With Commodities Corp. Acquisition, Goldman Sachs Asset Management Ups its Alternatives Game

Theme: Clients

In 1997, Goldman Sachs Asset Management (GSAM) acquires Commodities Corp., a pioneer of alternative investing founded in 1969 by Helmut Weymar with backing from investor Amos Hostetter and Nobel-prize-winning economist Paul Samuelson. The acquisition provides GSAM with an additional US$2 billion in assets under management and an established fund-of-hedge-funds platform. 

In 1969, economist Helmut Weymar founded Commodities Corporation (Commodities Corp. or “CC”) as a limited partnership trading commodity contracts on domestic futures markets. The firm was backed by noted investor Amos Hostetter, MIT professor and Nobel-prize-winning economist Paul Samuelson and several of their associates. Weymar had completed his PhD on the history of cocoa prices at MIT with Samuelson among his dissertation advisors and subsequently spent four years trading commodities for Nabisco.

Commodities Corp. was a trailblazer in the alternative investment space and by 1994 had grown into a US$1.5 billion firm trading commodities listed on 60 exchanges around the world. CC’s model was to hire individual traders, provide them with capital and risk management, and place them under the supervision of senior traders to execute their strategies — an approach that would evolve into a fund-of-funds platform.
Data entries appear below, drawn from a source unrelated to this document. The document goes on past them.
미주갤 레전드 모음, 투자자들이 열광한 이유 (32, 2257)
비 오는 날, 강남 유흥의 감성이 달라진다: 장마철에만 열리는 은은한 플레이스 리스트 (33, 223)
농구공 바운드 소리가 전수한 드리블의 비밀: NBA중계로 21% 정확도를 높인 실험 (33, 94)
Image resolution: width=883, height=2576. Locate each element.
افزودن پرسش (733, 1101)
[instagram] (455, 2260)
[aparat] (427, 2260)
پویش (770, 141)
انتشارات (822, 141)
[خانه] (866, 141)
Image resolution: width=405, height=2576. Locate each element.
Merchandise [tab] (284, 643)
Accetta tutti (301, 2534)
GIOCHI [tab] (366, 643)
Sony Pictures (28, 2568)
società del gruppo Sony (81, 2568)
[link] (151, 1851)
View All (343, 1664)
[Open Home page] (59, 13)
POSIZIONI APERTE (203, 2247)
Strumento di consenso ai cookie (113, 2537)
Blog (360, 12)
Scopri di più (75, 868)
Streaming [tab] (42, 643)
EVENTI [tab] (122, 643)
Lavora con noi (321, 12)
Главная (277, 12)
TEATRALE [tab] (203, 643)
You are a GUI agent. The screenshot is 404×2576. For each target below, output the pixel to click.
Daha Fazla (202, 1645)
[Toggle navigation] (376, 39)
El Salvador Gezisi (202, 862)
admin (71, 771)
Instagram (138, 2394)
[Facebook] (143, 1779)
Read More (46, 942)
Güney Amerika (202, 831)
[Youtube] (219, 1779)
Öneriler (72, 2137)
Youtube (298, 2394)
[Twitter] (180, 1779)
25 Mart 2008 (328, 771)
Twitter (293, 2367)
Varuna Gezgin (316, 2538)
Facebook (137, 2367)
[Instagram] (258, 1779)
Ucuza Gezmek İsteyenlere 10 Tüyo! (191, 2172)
In the mid-1990s, Goldman Sachs’ own investment management arm, Goldman Sachs Asset Management (GSAM), was expanding: in 1997 alone, GSAM grew assets under management organically by US$33 billion (US$51 billion in 2019 dollars). But the firm had greater ambitions, including expanding the range of investment solutions it offered its clients within both traditional and alternative asset classes. The year 1997 marked two significant acquisitions for the firm, one of which was Commodities Corp. The other was Tampa, Florida-based fundamental growth equity manager Liberty Asset Management, which added US$7 billion (US$11 billion in 2019 dollars) to GSAM’s assets under management, bringing total AUM to US$110 billion (US$172 billion in 2019 dollars).

At the time of the acquisition, Commodities Corp. managed US$1.8 billion (US$2.8 billion in 2019 dollars) in assets and was headquartered in Princeton, New Jersey, with offices in Geneva, Tokyo, Singapore and New York. With the addition of the CC business, Goldman Sachs significantly broadened the range of alternative strategies it could offer GSAM clients. Commodities Corp. was renamed Goldman Sachs Hedge Fund Strategies in 2004 and eventually was folded into the Investment Management Division’s Alternative Investments & Manager Selection (AIMS) group. The AIMS group currently manages over US$250 billion in open-architecture solutions for institutions and individuals across all asset classes, building portfolios, providing liquidity, and partnering with asset managers outside of GSAM to access a wide range of investment opportunities.

The 1997 Commodities Corp. acquisition exemplifies Goldman Sachs’ commitment to ensuring that clients of the firm have access to high-quality, innovative investment solutions, whether designed “in-house” or via partnership with or acquisition of another top-tier organization.